How to complete this task: Across the entries below, count the lines in which the word "computer" occurs. Reply with the count alone.

The data:
+---+

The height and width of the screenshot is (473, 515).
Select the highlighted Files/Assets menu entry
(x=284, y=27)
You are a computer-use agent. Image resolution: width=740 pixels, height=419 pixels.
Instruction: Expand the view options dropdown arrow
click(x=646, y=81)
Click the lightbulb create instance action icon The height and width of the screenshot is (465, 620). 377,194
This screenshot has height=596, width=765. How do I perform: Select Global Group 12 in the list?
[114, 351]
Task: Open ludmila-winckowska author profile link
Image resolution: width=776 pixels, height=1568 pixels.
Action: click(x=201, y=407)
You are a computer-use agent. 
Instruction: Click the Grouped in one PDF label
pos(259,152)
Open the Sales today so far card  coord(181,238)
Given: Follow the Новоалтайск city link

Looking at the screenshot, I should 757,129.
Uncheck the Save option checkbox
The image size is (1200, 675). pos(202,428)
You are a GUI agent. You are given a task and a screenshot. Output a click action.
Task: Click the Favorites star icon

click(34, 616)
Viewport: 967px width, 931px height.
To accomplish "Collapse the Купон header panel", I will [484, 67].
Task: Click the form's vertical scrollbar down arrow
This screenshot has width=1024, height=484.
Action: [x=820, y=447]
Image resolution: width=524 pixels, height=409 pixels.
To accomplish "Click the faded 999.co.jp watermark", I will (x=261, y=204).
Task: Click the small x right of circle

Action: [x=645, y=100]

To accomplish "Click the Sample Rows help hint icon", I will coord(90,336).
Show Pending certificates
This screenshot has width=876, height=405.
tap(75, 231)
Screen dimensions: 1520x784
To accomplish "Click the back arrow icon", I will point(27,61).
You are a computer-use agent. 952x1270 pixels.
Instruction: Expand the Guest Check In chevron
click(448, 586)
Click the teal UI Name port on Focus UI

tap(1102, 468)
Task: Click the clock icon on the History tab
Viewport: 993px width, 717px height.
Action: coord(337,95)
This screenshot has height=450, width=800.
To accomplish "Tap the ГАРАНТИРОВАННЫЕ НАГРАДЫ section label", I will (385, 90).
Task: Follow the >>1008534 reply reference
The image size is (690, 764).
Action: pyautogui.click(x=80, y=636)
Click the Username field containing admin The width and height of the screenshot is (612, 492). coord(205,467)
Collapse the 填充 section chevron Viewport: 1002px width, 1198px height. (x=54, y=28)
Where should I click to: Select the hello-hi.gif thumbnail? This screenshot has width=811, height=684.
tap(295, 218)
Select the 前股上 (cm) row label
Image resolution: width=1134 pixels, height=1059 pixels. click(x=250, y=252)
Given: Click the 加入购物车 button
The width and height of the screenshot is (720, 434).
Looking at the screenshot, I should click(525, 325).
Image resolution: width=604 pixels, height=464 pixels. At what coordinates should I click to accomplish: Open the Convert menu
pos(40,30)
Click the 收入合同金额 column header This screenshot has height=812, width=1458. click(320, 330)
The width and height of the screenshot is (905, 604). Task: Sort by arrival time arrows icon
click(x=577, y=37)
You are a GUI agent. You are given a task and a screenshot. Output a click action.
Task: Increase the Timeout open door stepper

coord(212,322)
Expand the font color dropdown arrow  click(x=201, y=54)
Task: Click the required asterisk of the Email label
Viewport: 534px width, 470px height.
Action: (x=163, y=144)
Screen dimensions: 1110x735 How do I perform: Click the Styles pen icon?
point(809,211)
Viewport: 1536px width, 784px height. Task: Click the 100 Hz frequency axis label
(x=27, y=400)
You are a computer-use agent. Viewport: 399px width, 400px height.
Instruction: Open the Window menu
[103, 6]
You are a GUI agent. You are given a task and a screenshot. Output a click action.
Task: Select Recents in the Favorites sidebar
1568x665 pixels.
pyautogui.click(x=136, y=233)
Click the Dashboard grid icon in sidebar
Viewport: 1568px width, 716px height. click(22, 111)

+---+

Exercise answer: 4